* [AIM OF THE TASK]
Print the records below once again, exactly as they were given.
***
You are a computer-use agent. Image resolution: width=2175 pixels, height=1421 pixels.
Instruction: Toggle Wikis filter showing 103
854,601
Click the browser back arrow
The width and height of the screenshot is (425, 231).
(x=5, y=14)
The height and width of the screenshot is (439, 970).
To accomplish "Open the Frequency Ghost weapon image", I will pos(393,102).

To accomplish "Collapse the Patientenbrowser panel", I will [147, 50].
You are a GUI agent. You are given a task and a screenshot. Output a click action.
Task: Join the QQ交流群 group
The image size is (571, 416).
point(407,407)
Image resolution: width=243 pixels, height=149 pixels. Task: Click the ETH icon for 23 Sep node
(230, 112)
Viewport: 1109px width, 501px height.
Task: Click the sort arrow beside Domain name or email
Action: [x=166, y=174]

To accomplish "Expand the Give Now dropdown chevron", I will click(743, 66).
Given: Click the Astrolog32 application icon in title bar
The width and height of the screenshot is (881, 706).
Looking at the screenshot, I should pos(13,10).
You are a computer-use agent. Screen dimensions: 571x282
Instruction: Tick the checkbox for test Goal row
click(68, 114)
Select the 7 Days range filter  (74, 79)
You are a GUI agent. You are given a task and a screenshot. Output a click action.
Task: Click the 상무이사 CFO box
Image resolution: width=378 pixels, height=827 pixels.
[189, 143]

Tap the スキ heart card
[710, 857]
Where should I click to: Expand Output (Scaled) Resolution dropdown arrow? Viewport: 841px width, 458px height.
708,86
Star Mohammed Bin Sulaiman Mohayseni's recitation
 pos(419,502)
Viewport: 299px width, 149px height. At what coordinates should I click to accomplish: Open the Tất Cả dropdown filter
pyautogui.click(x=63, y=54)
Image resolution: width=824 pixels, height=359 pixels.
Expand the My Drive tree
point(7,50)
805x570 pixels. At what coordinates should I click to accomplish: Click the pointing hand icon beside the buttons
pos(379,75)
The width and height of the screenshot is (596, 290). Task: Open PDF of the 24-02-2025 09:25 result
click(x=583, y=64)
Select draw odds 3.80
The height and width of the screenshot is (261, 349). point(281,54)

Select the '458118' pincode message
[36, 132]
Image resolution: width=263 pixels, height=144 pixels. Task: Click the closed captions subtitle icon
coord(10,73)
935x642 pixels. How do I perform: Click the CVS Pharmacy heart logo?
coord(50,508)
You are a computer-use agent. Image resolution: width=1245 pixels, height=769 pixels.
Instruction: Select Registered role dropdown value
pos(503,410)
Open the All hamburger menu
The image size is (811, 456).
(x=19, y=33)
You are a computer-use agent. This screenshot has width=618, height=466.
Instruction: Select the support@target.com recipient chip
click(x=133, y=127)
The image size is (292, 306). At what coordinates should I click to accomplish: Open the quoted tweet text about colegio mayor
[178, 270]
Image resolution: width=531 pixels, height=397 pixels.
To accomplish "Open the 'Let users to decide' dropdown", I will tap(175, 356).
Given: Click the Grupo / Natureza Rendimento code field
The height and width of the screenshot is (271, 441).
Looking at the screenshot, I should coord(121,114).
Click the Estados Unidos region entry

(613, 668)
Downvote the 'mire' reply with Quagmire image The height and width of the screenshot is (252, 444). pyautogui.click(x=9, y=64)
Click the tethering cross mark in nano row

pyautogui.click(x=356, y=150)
***
* [ANSWER BELOW]
You are a computer-use agent. Image resolution: width=2175 pixels, height=1421 pixels.
Instruction: Toggle Wikis filter showing 103
854,601
Click the browser back arrow
The width and height of the screenshot is (425, 231).
(x=5, y=14)
The height and width of the screenshot is (439, 970).
To accomplish "Open the Frequency Ghost weapon image", I will pos(393,102).

To accomplish "Collapse the Patientenbrowser panel", I will [147, 50].
You are a GUI agent. You are given a task and a screenshot. Output a click action.
Task: Join the QQ交流群 group
The image size is (571, 416).
point(407,407)
Image resolution: width=243 pixels, height=149 pixels. Task: Click the ETH icon for 23 Sep node
(230, 112)
Viewport: 1109px width, 501px height.
Task: Click the sort arrow beside Domain name or email
Action: [x=166, y=174]

To accomplish "Expand the Give Now dropdown chevron", I will click(743, 66).
Given: Click the Astrolog32 application icon in title bar
The width and height of the screenshot is (881, 706).
Looking at the screenshot, I should pos(13,10).
You are a computer-use agent. Screen dimensions: 571x282
Instruction: Tick the checkbox for test Goal row
click(68, 114)
Select the 7 Days range filter  (74, 79)
You are a GUI agent. You are given a task and a screenshot. Output a click action.
Task: Click the 상무이사 CFO box
Image resolution: width=378 pixels, height=827 pixels.
[189, 143]

Tap the スキ heart card
[710, 857]
Where should I click to: Expand Output (Scaled) Resolution dropdown arrow? Viewport: 841px width, 458px height.
708,86
Star Mohammed Bin Sulaiman Mohayseni's recitation
 pos(419,502)
Viewport: 299px width, 149px height. At what coordinates should I click to accomplish: Open the Tất Cả dropdown filter
pyautogui.click(x=63, y=54)
Image resolution: width=824 pixels, height=359 pixels.
Expand the My Drive tree
point(7,50)
805x570 pixels. At what coordinates should I click to accomplish: Click the pointing hand icon beside the buttons
pos(379,75)
The width and height of the screenshot is (596, 290). Task: Open PDF of the 24-02-2025 09:25 result
click(x=583, y=64)
Select draw odds 3.80
The height and width of the screenshot is (261, 349). point(281,54)

Select the '458118' pincode message
[36, 132]
Image resolution: width=263 pixels, height=144 pixels. Task: Click the closed captions subtitle icon
coord(10,73)
935x642 pixels. How do I perform: Click the CVS Pharmacy heart logo?
coord(50,508)
You are a computer-use agent. Image resolution: width=1245 pixels, height=769 pixels.
Instruction: Select Registered role dropdown value
pos(503,410)
Open the All hamburger menu
The image size is (811, 456).
(x=19, y=33)
You are a computer-use agent. This screenshot has width=618, height=466.
Instruction: Select the support@target.com recipient chip
click(x=133, y=127)
The image size is (292, 306). At what coordinates should I click to accomplish: Open the quoted tweet text about colegio mayor
[178, 270]
Image resolution: width=531 pixels, height=397 pixels.
To accomplish "Open the 'Let users to decide' dropdown", I will tap(175, 356).
Given: Click the Grupo / Natureza Rendimento code field
The height and width of the screenshot is (271, 441).
Looking at the screenshot, I should coord(121,114).
Click the Estados Unidos region entry

(613, 668)
Downvote the 'mire' reply with Quagmire image The height and width of the screenshot is (252, 444). pyautogui.click(x=9, y=64)
Click the tethering cross mark in nano row

pyautogui.click(x=356, y=150)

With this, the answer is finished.